Rivian received a large investment and grew significantly in 2015, opening research facilities in Michigan and the Bay Area. Shortly thereafter, Rivian began working exclusively on electric autonomous vehicles, in an attempt to build a network of related products. It also began gearing its prototypes toward the "ride-sharing and driverless car markets."

By September 2016, Rivian was negotiating to buy a manufacturing plant formerly owned by Mitsubishi Motors in Normal, Illinois. In January 2017, Rivian acquired the plant and its manufacturing contents for $16 million, with the plant to become Rivian's primary North American manufacturing facility. Rivian's acquisition of a near production-ready facility instead of building a new factory has been likened to Tesla's acquisition of the NUMMI plant in California.

In December 2017, Rivian revealed its first two products: an electric five-passenger pickup truck and an electric seven-passenger SUV, provisionally named the A1T and A1C, respectively. In November 2018, the truck and SUV were renamed the R1T and R1S, respectively, and unveiled at the LA Auto Show. Both vehicles were described as ready for rough terrain and semi-autonomous, and the company outlined a plan for its next generation of models to be fully autonomous. Production was scheduled to begin in 2020.

Rivian had 250 employees at the start of 2018. By February 2019, however, Rivian was employing 750 people across facilities in Michigan, Illinois, California, and the United Kingdom. In November 2020, Rivian employed 3,000-plus workers. Over the span of another year, employment roughly tripled, and in November 2021, Rivian was listed as having 9,000-plus employees.

In late 2020, Rivian planned to begin shipments of the R1T in June 2021. The June 2021 date later slipped to August. By August, vehicle shipments were delayed again, partly due to the global shortage of chips. In September 2021, Rivian became the first automaker to bring a fully electric pickup to the consumer market, beating industry mainstays such as GM, Ford, and Tesla. In October 2021, Rivian began delivering the R1T truck to customers.
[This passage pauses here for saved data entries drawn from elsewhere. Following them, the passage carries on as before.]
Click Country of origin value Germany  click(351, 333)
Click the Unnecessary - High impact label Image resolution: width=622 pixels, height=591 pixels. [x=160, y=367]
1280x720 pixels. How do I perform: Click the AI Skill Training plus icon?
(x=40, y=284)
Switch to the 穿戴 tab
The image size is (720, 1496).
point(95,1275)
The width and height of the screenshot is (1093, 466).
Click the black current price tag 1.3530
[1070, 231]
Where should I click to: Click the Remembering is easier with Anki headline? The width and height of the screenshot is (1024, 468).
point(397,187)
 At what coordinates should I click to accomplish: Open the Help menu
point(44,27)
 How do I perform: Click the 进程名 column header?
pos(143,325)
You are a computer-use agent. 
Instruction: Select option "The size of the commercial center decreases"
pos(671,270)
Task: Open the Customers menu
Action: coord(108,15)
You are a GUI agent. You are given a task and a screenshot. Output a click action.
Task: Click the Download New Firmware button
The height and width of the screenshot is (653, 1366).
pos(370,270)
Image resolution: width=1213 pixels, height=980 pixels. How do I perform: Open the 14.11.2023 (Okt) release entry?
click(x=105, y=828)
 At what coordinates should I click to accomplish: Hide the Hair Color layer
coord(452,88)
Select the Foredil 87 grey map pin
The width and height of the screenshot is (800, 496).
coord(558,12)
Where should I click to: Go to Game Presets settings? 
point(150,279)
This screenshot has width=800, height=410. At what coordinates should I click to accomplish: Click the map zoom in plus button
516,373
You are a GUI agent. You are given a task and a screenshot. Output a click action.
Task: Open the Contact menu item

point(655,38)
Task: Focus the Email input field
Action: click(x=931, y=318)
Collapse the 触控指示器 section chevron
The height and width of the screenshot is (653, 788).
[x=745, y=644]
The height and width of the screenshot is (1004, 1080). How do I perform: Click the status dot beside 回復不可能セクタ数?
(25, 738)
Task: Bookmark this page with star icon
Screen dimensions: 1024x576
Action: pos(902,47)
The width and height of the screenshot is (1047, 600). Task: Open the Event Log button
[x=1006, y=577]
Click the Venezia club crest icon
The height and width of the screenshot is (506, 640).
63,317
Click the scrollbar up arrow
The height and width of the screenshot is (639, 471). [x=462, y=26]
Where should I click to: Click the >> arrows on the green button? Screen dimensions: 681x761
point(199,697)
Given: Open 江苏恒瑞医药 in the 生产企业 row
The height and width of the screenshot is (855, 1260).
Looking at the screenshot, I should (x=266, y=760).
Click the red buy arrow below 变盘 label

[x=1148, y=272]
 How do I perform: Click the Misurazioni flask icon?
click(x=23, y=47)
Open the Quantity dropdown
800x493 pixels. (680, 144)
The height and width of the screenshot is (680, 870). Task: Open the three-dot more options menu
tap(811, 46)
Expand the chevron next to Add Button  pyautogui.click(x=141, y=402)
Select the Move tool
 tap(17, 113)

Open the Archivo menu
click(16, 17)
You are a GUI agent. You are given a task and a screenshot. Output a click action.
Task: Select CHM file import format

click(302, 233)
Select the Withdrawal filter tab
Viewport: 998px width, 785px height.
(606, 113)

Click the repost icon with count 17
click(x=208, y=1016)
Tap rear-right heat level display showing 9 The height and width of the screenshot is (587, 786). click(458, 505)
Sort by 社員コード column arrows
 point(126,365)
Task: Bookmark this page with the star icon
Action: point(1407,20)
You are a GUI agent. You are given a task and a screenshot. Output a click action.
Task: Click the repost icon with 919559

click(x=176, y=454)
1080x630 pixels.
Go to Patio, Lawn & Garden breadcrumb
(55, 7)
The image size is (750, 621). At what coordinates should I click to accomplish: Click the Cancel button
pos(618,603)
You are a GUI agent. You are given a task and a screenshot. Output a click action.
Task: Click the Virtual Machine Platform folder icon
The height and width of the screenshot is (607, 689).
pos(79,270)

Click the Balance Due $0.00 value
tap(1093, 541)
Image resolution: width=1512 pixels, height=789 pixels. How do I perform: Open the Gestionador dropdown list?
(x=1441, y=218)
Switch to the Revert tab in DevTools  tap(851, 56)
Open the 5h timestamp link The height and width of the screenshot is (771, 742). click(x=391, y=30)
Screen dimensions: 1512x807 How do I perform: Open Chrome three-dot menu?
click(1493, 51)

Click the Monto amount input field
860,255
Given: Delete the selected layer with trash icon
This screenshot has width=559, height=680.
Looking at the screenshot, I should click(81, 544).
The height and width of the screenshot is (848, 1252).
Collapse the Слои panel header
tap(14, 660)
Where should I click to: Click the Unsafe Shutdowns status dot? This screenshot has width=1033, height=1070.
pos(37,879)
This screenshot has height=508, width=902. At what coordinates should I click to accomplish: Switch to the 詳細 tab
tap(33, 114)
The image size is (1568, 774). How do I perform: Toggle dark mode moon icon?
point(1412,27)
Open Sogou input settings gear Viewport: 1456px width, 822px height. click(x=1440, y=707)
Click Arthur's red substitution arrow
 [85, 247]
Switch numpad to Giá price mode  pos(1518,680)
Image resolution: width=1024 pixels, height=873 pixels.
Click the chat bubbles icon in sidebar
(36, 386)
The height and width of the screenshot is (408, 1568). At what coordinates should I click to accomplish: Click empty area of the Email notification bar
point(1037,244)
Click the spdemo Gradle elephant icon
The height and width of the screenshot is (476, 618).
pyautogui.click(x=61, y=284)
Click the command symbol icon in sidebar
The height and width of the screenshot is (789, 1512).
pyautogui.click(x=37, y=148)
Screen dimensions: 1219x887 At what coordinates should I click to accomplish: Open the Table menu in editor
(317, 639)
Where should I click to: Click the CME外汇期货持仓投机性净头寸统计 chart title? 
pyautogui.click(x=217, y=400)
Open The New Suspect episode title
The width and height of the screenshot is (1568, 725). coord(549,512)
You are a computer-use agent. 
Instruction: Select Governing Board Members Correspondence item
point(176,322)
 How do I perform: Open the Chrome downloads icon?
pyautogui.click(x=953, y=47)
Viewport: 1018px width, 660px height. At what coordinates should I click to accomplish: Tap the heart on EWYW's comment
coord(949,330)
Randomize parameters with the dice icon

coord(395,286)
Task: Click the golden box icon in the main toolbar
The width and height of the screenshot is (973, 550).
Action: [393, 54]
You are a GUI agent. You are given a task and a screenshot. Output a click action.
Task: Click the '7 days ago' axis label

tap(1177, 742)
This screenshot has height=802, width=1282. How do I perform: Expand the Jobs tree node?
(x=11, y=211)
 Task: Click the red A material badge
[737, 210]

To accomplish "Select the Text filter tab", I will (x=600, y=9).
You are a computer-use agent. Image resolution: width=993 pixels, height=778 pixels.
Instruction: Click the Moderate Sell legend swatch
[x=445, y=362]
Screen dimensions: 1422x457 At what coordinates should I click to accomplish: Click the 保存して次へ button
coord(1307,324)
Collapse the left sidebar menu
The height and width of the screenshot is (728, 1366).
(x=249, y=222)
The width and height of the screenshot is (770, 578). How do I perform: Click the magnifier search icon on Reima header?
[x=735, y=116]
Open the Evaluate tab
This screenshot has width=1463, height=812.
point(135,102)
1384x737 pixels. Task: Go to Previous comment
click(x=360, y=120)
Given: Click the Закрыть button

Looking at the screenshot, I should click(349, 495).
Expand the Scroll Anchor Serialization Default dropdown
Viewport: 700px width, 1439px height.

On November 10, 2021, Rivian became a public company through an IPO. 153 million shares were sold at an initial offering price of $78.00, valuing the company at $66.5 billion. The shares began trading on the Nasdaq under the ticker "RIVN." On its first trading day, the stock closed at $100.73 per share, valuing the company at just under $100 billion.

On November 19, 2021, Ford and Rivian announced that the two automakers no longer plan to co-develop an electric vehicle. Ford announced the company would retain a 12 percent stake in Rivian, which reached a value of more than $10 billion after the IPO. Ford sold around 90 percent of its stake in Rivian for $3 billion by the end of 2022, an increase from its $1.2 billion investment.

In December 2021, at the same time that Rivian began to deliver its R1S SUVs, Rivian's chief operations officer, Rod Copes, stepped down and retired from the company as it began to ramp up production of its vehicles.

On March 1, 2022, Rivian announced price increases of 17% for the R1T and 20% for the R1S, citing a shortage of semiconductors and higher costs for other components. There was immediate backlash from customers that had previously made reservations as the price hike would also affect their preorders. Rivian later apologized for the retroactive price increases and stated that the original configured price would be honored for anyone with a Rivian preorder as of the March 1 pricing announcement.

On March 14, 2022, Rivian announced the company hired Frank Klein as its COO (chief operations officer). Klein began on June 1, 2022.

In March 2022, Rivian made it to TIME's List of 100 Most Influential Companies of the year 2022.

On July 27, 2022, Rivian announced it would reduce its workforce by 6% in response to high inflation, rising interest rates, and an increase in parts prices.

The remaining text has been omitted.